- Records for this exercise:
::::

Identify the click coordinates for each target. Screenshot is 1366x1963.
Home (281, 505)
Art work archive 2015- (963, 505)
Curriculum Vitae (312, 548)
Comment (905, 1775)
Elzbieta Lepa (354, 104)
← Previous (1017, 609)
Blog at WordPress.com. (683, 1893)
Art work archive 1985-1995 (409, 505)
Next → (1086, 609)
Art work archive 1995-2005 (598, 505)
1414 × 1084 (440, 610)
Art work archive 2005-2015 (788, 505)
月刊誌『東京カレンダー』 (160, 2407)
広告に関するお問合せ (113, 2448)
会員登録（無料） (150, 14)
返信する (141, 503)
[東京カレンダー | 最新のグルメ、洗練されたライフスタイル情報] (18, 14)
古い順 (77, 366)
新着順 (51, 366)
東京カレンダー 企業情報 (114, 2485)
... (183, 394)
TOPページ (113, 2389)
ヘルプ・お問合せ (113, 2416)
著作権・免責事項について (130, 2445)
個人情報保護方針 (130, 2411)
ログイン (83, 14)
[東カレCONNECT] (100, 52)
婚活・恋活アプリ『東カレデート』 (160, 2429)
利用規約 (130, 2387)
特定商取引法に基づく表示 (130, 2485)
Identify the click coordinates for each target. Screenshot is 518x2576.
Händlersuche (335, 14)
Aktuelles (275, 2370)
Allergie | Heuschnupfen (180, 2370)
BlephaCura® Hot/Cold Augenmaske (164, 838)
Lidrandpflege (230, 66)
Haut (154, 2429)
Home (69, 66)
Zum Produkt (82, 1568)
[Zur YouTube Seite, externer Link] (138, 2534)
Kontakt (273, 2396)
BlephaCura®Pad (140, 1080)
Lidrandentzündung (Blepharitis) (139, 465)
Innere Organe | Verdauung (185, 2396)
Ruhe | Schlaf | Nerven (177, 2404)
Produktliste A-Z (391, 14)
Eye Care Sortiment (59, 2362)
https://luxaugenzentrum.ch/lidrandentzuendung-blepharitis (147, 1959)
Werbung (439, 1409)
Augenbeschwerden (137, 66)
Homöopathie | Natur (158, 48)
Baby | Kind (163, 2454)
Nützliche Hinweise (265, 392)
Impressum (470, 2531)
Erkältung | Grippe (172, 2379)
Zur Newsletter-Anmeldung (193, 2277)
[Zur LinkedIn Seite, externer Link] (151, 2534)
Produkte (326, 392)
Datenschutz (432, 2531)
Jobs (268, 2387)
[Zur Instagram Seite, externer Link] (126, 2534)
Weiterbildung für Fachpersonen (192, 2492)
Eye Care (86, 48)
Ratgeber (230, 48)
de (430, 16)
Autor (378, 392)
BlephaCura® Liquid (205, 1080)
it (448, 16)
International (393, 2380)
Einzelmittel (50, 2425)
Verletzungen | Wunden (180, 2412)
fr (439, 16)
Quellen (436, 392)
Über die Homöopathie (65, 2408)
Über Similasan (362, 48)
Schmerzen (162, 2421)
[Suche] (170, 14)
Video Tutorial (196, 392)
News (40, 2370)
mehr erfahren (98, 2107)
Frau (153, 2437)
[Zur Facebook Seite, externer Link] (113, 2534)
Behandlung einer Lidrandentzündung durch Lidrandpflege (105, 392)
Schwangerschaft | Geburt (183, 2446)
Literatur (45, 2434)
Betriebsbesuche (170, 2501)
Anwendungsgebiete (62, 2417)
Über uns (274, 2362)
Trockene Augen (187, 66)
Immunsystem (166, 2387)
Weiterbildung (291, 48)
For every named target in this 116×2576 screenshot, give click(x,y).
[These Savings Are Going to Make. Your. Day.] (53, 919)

::::

- Required work: Extract, from the material above, each line holding the word "click".

- Answer area:
Identify the click coordinates for each target. Screenshot is 1366x1963.
Identify the click coordinates for each target. Screenshot is 518x2576.
For every named target in this 116×2576 screenshot, give click(x,y).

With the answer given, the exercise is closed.